On the one hand having unique messages only makes spotting new things easy. On the other hand if you start filtering out too much you lose detail. e.g. If you took 10 lines like this and removed all but one you lose important details about the number of attacks you've had:
- Refused connect from 2001:0:53aa:64c:c9a:xx:xx:xx
Obviously you could come up with a database schema that had something like "count,message" and other host-tables which showed you where. The point I'm trying to make is that naive folding can mean you miss the fact that user [email protected] tried to login to host A, host B, and host C..
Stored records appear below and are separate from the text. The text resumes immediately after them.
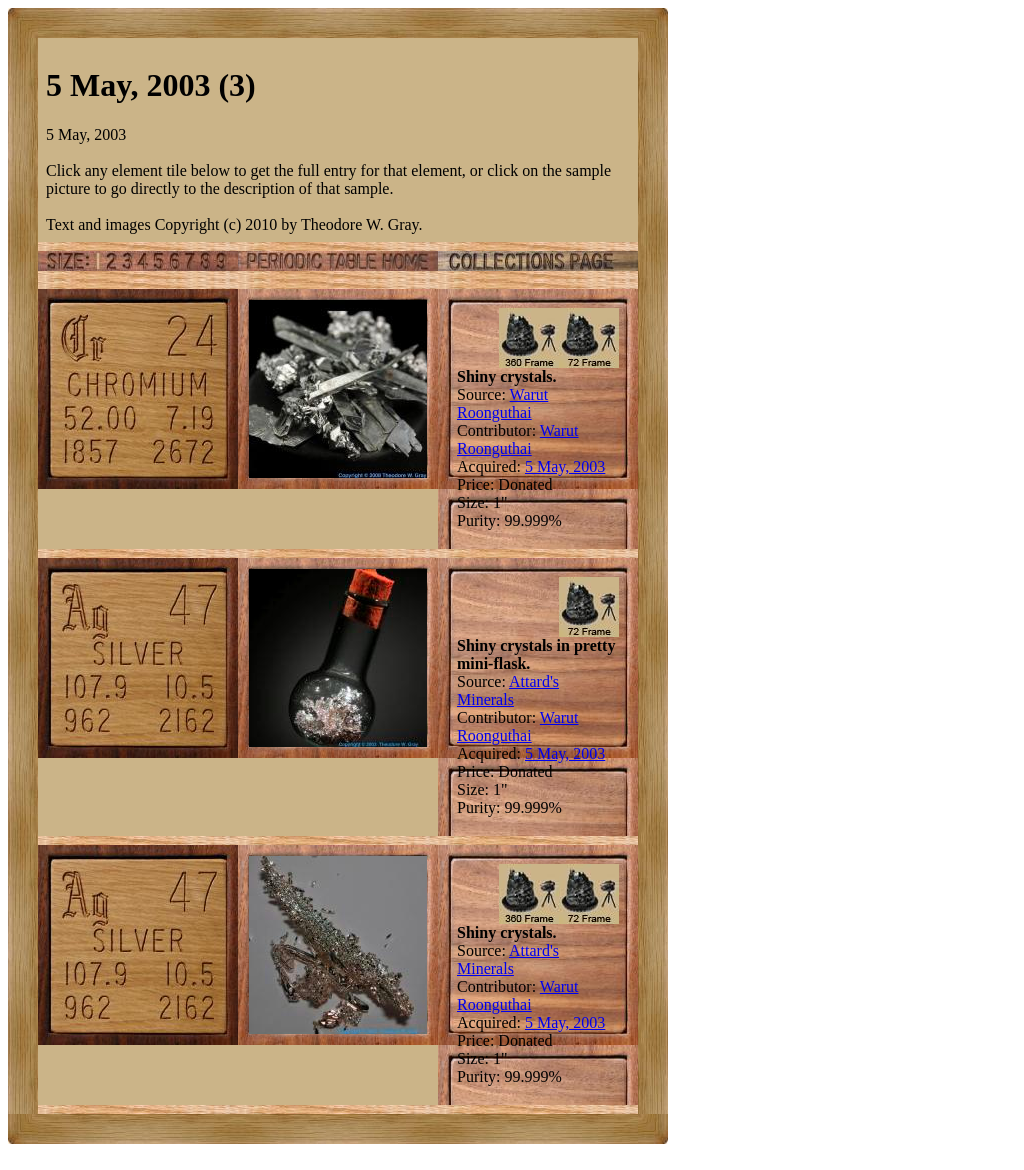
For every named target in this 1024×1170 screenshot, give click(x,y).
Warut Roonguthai (502, 403)
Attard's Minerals (508, 690)
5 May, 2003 (565, 466)
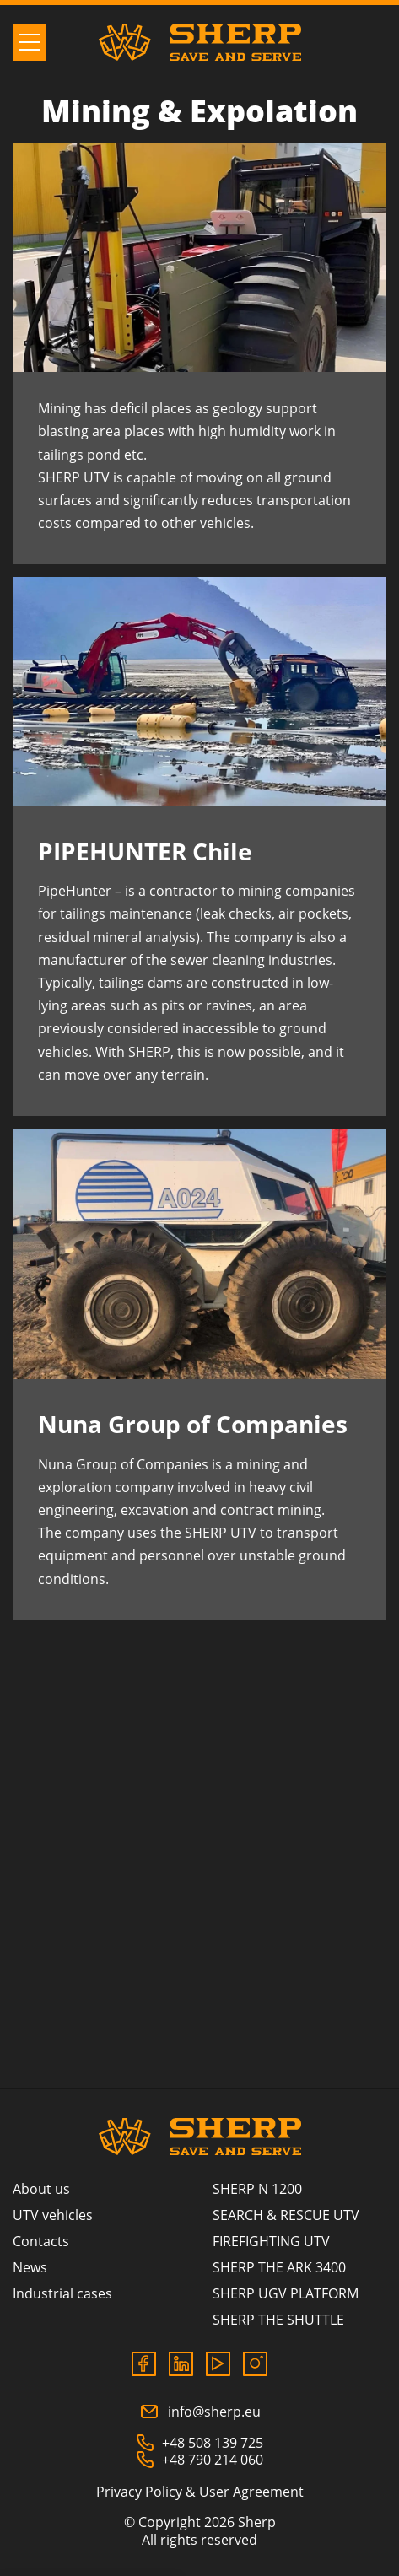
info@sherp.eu (200, 2411)
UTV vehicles (53, 2215)
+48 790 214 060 (199, 2459)
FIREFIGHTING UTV (271, 2241)
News (30, 2267)
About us (41, 2189)
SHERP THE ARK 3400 (279, 2267)
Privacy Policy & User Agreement (200, 2491)
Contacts (41, 2241)
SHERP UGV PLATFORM (286, 2293)
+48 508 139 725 (199, 2442)
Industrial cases (62, 2293)
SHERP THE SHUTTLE (278, 2319)
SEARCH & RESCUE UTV (286, 2215)
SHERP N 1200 (257, 2189)
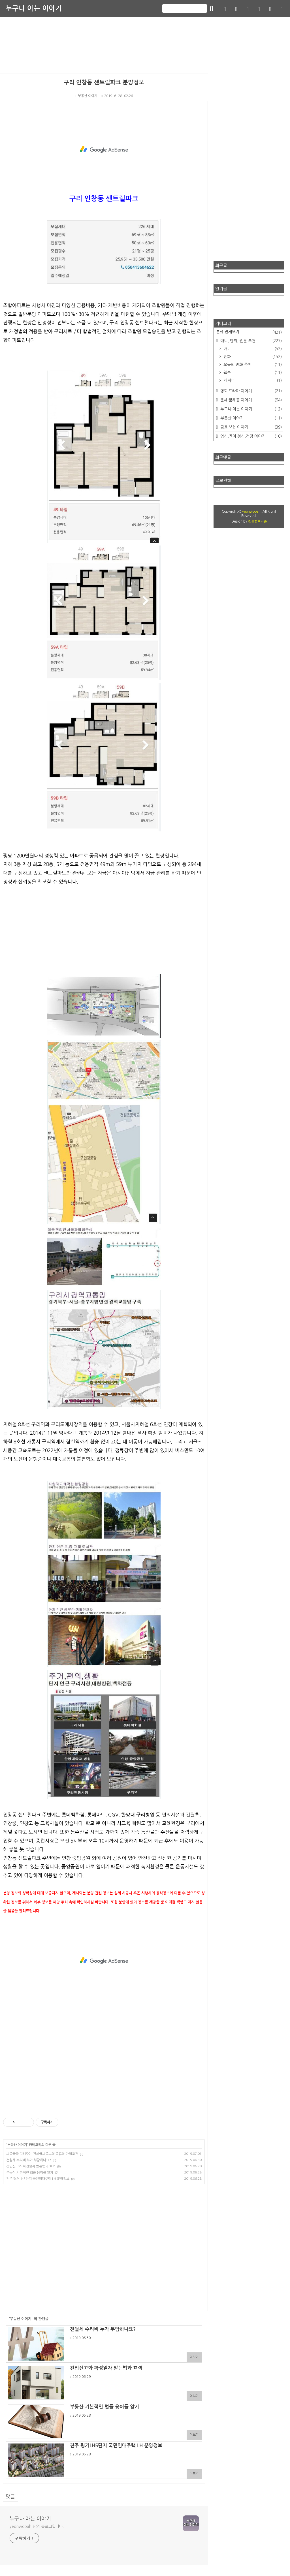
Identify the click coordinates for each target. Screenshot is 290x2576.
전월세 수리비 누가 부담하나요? (28, 2160)
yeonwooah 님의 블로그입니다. (37, 2526)
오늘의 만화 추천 (252, 364)
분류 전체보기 (249, 332)
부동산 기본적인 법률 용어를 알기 (29, 2172)
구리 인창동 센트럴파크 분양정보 (104, 82)
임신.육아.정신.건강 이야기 (250, 436)
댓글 (10, 2496)
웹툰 (252, 372)
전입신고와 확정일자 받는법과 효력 (31, 2166)
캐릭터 (252, 380)
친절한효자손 (257, 521)
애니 (252, 348)
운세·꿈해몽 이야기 (250, 400)
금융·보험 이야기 (250, 427)
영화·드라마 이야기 (250, 390)
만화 (252, 356)
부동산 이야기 (86, 96)
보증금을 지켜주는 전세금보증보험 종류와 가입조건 (42, 2154)
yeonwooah (251, 511)
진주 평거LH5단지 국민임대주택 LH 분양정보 (37, 2179)
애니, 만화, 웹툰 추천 (250, 340)
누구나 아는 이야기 (34, 8)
I'm rambling now, but I guess the point I'm trying to make is that depending on what you care about your optimisations will differ - and until you've done it you probably don't know what you want or need to keep, or how to organise it.
I hacked up a simple syslog server which accepts messages on port 514 via UDP and writes them to a FIFO /tmp/sys.log. I'm now using that pipe to read messages from a perl client and write them to local logfiles - so that I can see the kind of messages that I can filter, collapse, or ignore.
Its interesting the spread of severity. Things like NOTICE, INFO, and DEBUG can probably be ignored and just never examined .. but maybe, just maybe there is the odd deamon that writes interesting things with them..? Fun challenge.
Currently I'm producing files like this:
/var/log/skxlog/DEBUG.user.cron.log /var/log/skxlog/ALERT.user.cron.log /var/log/skxlog/INFO.authpriv.sshd.log
The intention is to get a reasonably good understanding of which facilities, priorities, and programs are the biggest loggers. After that I can actually decide how to proceed.
Remember I said you might just ignore INFO severities? If you do that you miss:
IP=127.0.0.1 Severity:INFO Facility:authpriv DATE:Jul 18 15:06:28 PROGRAM:sshd PID:18770 MSG:Failed password for invalid user rootf from 127.0.0.1 port 53270 ssh2
ObFilm: From Dusk Til Dawn
Tags: data, homework, logging, syslog 9 comments
I like the concept. What do you think, maybe we (the system administrators) need a piece of software that would present that data to us in a usable way:
* web based with interactivity
* 'spam' filters that we can train and correct manually that know what is normal 'white noise' from our systems (don't display, but save for later)
* use decision support system concepts to highligh where things are ok, where there are unclear things and where there are bad things
* use data mining approaches to allow an administrator to query, drill down and examine logs in all kinds of ways after a bad even, like after an intrusion
* a way for sysadmins to share generalized recipes of normal and bad stuff with each other easily
On the other hand this sounds so logical, that someone must have already made something like this.